# Fry not looking as pretty as parents (why)?



## FTLOSM (Mar 20, 2007)

I have had yellow labs and red zebras for about a yr and a half now and both species have produced many batches of fry, anywhere from 4 to 30+ depending on their size.

The last 3 batches of fry haven't been turning out so pretty though,

My last batch of yellow labs have really bad banded sides

and my last batch of red zebras are not a oolorful as their previous batches.

Do I need to go pick up new fish to mix the bloodlines or something?

Just curious what others may know or think,

Tomorrow I can take some pics of parents vs offspring to show what I am talking about, it isn't horrible but still makes me wonder why this is happening.

Bill


----------



## FTLOSM (Mar 20, 2007)

I am wondering since I have both yellow labs and red zebras in the same 75 gallon tank, if by chance the labs are looking bad due to stress possibly?

The zebras just aren't as 'vibrant" as they used to be, I am pretty sure they haven't "cross bred" I mean each batch of fry is pretty clearly yellow or orange just not as colorful as they used to be.

I had about 8 labs and 10 red zebras in that main 75 with about a dozen synodontis lucipinis catfish, and have since added about 15 more of the mid sized fry (a mix of yellow and zebras), so maybe it is overstocked a bit too.

I was thinking of removing all the red zebras and giving the labs a few weeks to see if they change up a bit color wise, the male lab in there is SO VIBRANT and has no visable bars or muddy face, yet quite a few others in that tank do have the bars and muddy faces showing these days.

The last few batches of fry are in 29 gallons and are doing well just aren't coloring up as pretty as previous batches.


----------



## bulldogg7 (Mar 3, 2003)

this is a couple of hybrids from a female red zebra and a yellow lab/zebra hybrid male.
Not saying it's what happened to you. But it's possible the lab fry they may have been crossed. 
It's possible to control some spawning if you catch a female ready to lay some eggs, you can put her in another tank and select a suitable (experienced) male and put with her. They will usually start spawning within the hour. 
As for colors, it could be diet or stress related. Or bloodlines.


----------



## FTLOSM (Mar 20, 2007)

I will get some pics up tomorrow for sure and see what everyone thinks, i am guessing stress might be part of it due to a few of the larger yellow labs having muddy faces (90% sure that is stress).

I had reduced down from like 11 tanks to 3 and gave away, sold, and mixed some fish that weren't mixed before, but that mix seemed ok a few months ago yet at this point the only pretty lab i have is my dominant male who is still pure yellow looking.

I do notice too they do not mate as much as they used to, when I had only labs in that 75 tank I had babies every 3 weeks, now maybe once every 2 months I get one holding female.

▸ **WHAT YOU WILL DO**
Please copy the part of the thread between "I have had yellow" and "this is happening.", inclusive, swapping "red zebras" for "orange zebras". These items have no connection to the thread.

(Stored items)
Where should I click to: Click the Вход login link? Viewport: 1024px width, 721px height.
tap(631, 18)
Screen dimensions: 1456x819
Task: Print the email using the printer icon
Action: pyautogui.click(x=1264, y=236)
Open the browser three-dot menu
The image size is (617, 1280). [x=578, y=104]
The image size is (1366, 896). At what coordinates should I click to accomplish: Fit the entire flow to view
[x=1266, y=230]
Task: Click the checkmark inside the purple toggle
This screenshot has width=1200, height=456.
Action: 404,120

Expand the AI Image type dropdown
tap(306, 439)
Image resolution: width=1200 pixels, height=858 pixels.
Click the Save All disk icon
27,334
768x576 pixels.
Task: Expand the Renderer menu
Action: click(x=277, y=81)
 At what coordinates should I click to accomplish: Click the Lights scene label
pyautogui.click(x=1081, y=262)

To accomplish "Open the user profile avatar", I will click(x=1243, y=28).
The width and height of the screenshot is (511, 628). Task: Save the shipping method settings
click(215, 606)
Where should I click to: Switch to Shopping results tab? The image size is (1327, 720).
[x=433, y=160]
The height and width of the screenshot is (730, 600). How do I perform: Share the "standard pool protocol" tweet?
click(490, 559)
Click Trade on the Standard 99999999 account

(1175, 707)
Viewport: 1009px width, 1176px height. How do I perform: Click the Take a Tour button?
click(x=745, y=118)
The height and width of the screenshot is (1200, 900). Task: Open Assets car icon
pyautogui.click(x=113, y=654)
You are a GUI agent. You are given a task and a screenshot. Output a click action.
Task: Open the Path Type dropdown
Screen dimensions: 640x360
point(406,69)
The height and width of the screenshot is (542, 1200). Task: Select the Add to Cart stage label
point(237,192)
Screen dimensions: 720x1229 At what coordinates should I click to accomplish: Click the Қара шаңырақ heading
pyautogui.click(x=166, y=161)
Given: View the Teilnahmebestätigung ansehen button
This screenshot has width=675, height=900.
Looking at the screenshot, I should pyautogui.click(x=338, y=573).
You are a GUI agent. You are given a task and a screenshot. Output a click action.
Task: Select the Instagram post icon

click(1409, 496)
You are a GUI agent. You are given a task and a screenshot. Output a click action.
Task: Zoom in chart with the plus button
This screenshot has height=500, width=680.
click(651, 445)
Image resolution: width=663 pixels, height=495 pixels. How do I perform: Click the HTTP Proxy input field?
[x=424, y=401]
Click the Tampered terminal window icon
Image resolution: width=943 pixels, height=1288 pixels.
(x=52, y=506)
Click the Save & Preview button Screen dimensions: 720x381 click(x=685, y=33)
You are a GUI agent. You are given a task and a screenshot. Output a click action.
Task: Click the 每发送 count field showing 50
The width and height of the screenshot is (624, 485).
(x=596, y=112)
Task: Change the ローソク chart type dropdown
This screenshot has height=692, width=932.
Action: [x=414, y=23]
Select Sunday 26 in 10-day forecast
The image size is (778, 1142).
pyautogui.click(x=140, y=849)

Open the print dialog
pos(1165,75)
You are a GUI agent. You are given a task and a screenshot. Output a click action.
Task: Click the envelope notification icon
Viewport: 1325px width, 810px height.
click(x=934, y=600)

▸ **RESPONSE TO THE TASK**
I have had yellow labs and orange zebras for about a yr and a half now and both species have produced many batches of fry, anywhere from 4 to 30+ depending on their size.

The last 3 batches of fry haven't been turning out so pretty though,

My last batch of yellow labs have really bad banded sides

and my last batch of orange zebras are not a oolorful as their previous batches.

Do I need to go pick up new fish to mix the bloodlines or something?

Just curious what others may know or think,

Tomorrow I can take some pics of parents vs offspring to show what I am talking about, it isn't horrible but still makes me wonder why this is happening.